Le nouveau président du Brésil n’est plus le candidat de gauche des années passées.

Auteur : James Petras

Selon la plupart des critères économiques, le régime Cardoso a été le pire des XX et XXI siècles au Brésil. Néanmoins, un des résultats positifs de son effondrement a été de provoquer un tournant massif à gauche de l’électorat. Aux élections présidentielles d’octobre 2002, Luà­s Inácio « Lula » da Silva, le candidat à la présidence du Parti des Travailleurs (PT) a obtenu le chiffre record de 52 millions de votes, c’est-à -dire 61,4%, face aux 38,6% pour José Serra (PSDB), le dauphin de Cardoso.
L’élection de Lula a été le reflet des conditions horribles de l’économie brésilienne et des attentes énormes de la classe laborieuse et des paysans pour que ce gouvernement réalise une profonde redistribution de la richesse et de la terre, pour qu’il améliore les services sociaux, qu’il offre des possibilités d’emplois et qu’il socialise les industries stratégiques.

· · · · ·

Tâches à réaliser →
• a. Selon le texte sur l'élection de Lula, quel pourcentage des voix José Serra a-t-il obtenu ?
• b. Recopiez le passage du texte sur l'élection de Lula qui va de « Auteur : James Petras » à « dauphin de Cardoso. », bornes comprises.

Entrées répertoriées →
· · · · ·

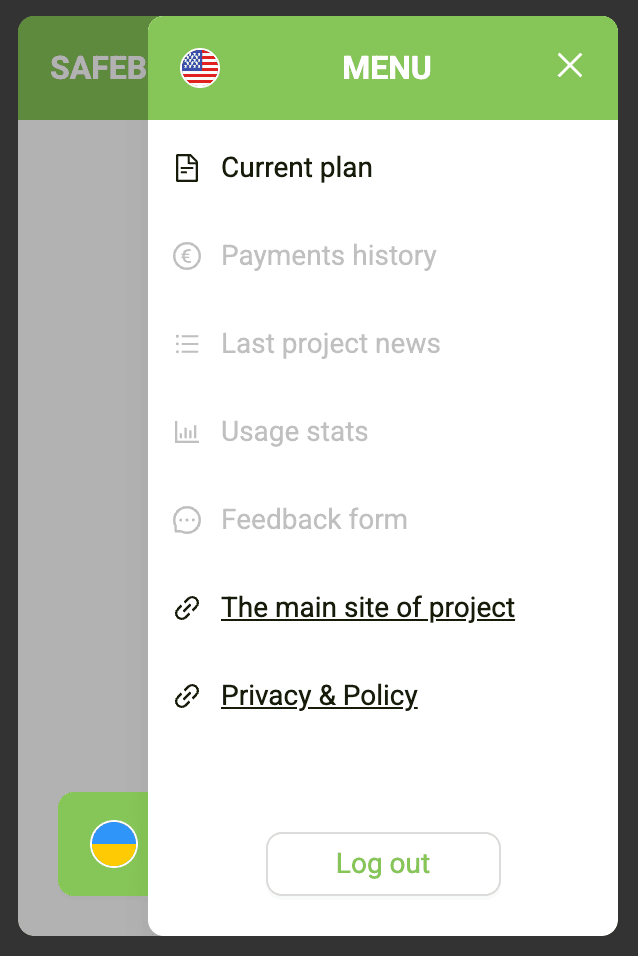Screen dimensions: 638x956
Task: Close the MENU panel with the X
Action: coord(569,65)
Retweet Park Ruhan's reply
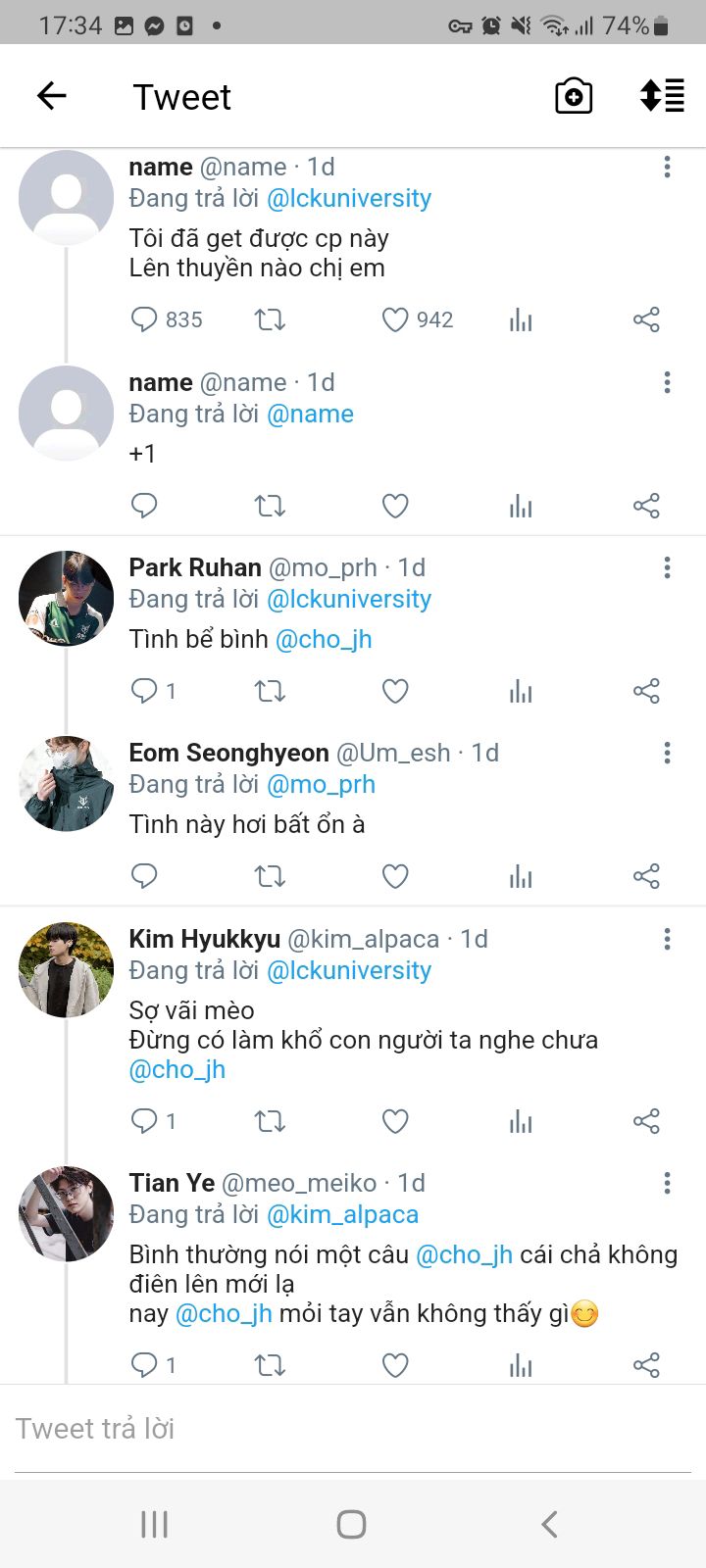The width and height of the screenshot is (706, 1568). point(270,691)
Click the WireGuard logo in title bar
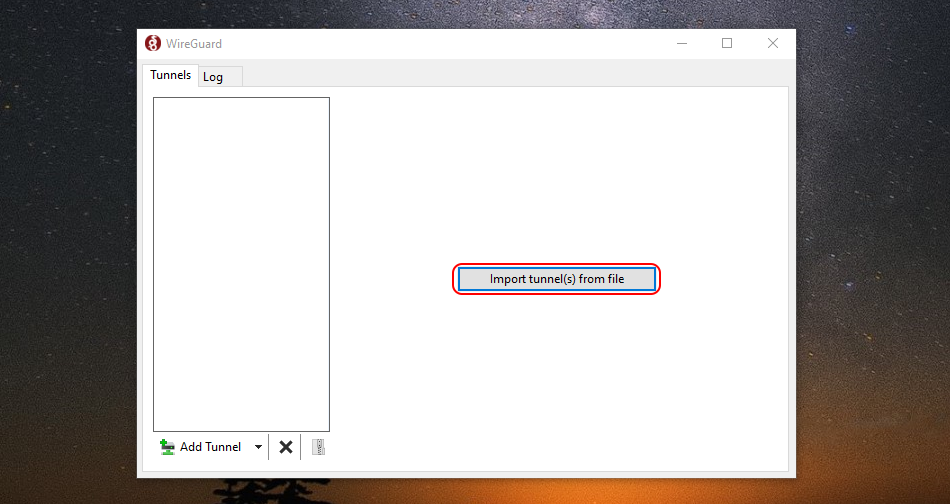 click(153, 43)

· · · · ·

Réponses de l'exercice →
• a. 38,6 %

• b.
Auteur : James Petras

Selon la plupart des critères économiques, le régime Cardoso a été le pire des XX et XXI siècles au Brésil. Néanmoins, un des résultats positifs de son effondrement a été de provoquer un tournant massif à gauche de l’électorat. Aux élections présidentielles d’octobre 2002, Luà­s Inácio « Lula » da Silva, le candidat à la présidence du Parti des Travailleurs (PT) a obtenu le chiffre record de 52 millions de votes, c’est-à -dire 61,4%, face aux 38,6% pour José Serra (PSDB), le dauphin de Cardoso.